Las guerras limitadas de los ejércitos relativamente pequeños del Antiguo Régimen dieron paso –con la conscripción y el posterior nacionalismo interventor del Estado moderno– a las guerras ilimitadas que, en lo sucesivo, se desplegarían con toda su crudeza. Se despejaba el camino para la aparición posterior de la guerra total en la historia. El arte de la guerra devino un asunto de la nación entera.

También recibimos otras herencias de la Revolución francesa que marcarían a fuego nuestra Edad Contemporánea, a saber: la asamblea legislativa con poderes omnímodos, control de precios (leyes de Máximum) y posterior legislación contra especuladores, la descristianización y laicidad impuesta a golpe de bayoneta, una peculiar forma de emisión descontrolada de dinero fiat de curso forzoso contra bienes confiscados (los assignats), la politización de la sociedad civil mediante la labor capilar de unos proto-partidos políticos (clubes), la intensa centralización administrativa, la educación pública y laica mediante catecismos de las virtudes republicanas, la ideología igualitaria, la progresividad en materia fiscal, el control de la prensa, la prohibición de asociaciones profesionales y otros cuerpos intermedios entre el individuo y el Estado, la idolatría a la naturaleza y, en fin, el endiosamiento del Estado.

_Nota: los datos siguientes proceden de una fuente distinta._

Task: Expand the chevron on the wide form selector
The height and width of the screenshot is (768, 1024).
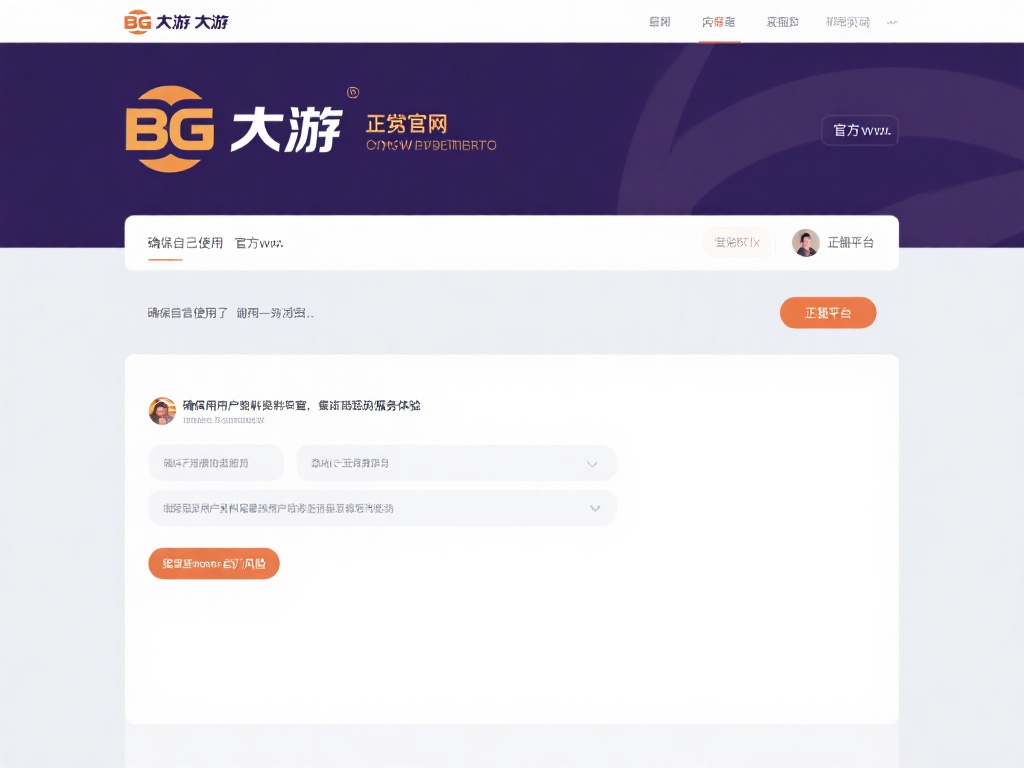Action: pyautogui.click(x=594, y=508)
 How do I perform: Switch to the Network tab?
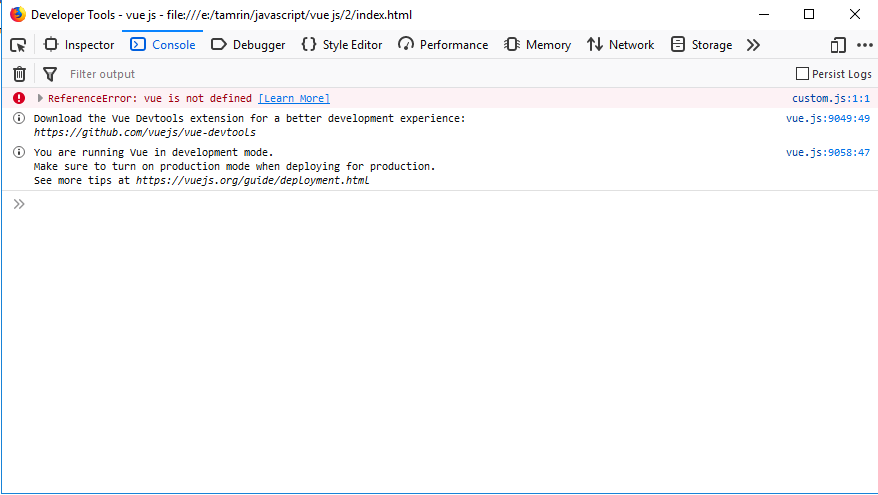click(620, 45)
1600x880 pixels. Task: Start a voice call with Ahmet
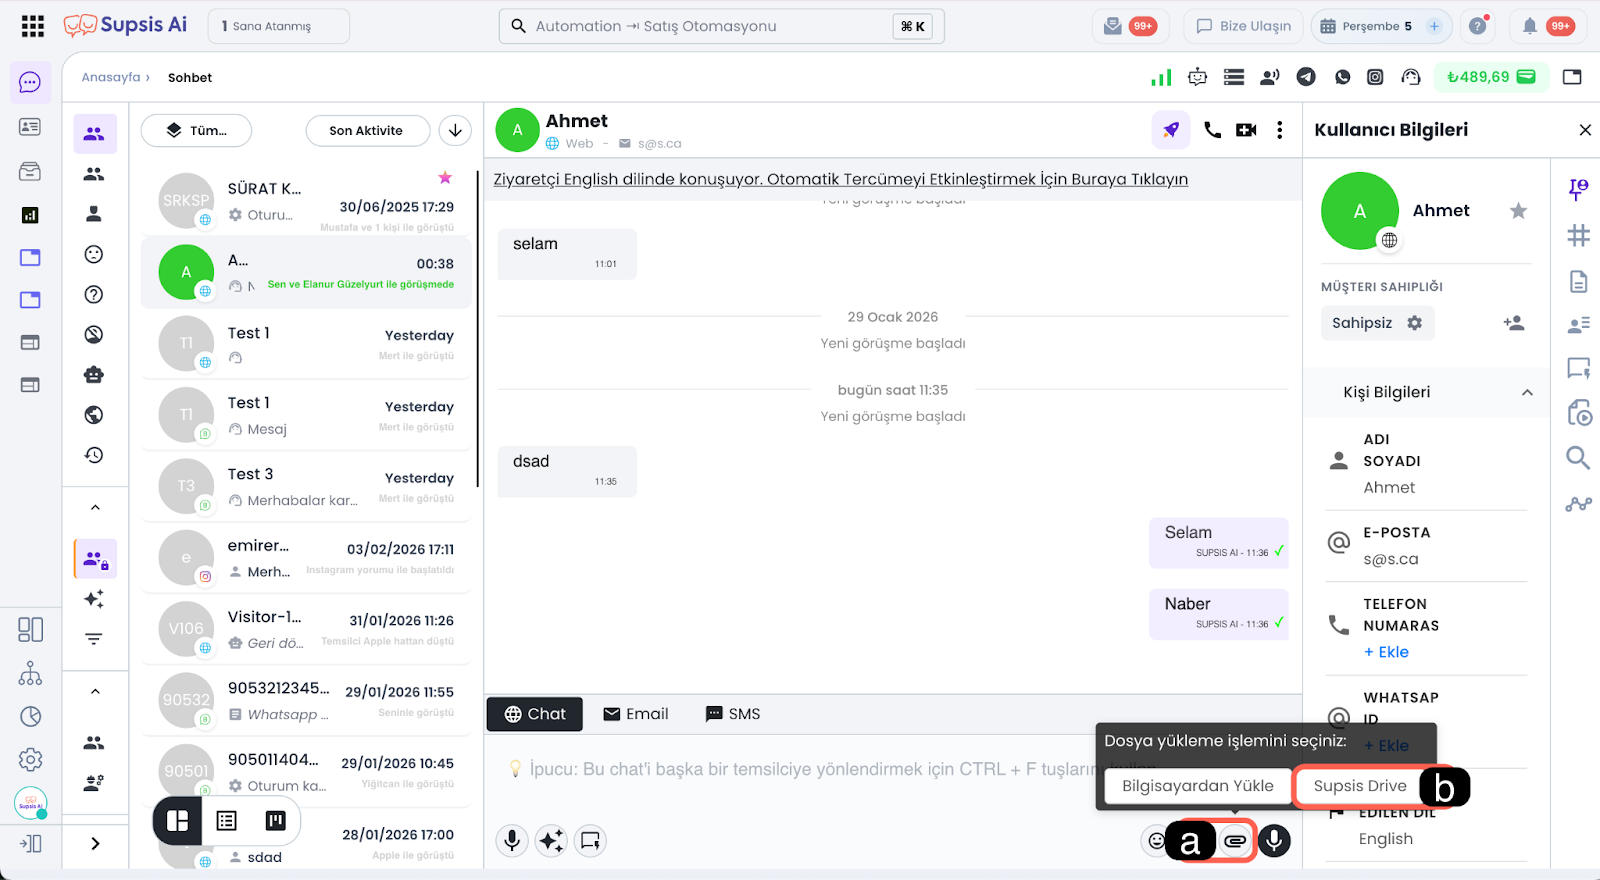coord(1212,130)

Los totalitarismos contemporáneos tampoco quedaron huérfanos de lecciones que sacar de la Revolución francesa: un comité central llegaría a asumir todos los poderes, se crearon tribunales revolucionarios políticos, se instauró un control absoluto sobre la población mediante unos comités municipales de vigilancia asistidos por guardias de secciones repartidos por todo el país, se suspendieron todo tipo de garantías procesales, se cometieron crímenes de Estado, se aprobó una ley de sospechosos para perseguir a los ideológicamente contrarios a la revolución que permitió asesinar legalmente a millares de personas con la "igualitaria" guillotina, llevar a cabo encarcelamientos preventivos masivos y deportaciones a ultramar. Se perpetró también un genocidio ("populicidio" lo llamarían entonces) en la región de La Vendée aún negado hoy por muchos historiadores.

La Revolución francesa cambió el régimen de gobierno pero no lo limitó; fue cualquier cosa menos una revolución liberal.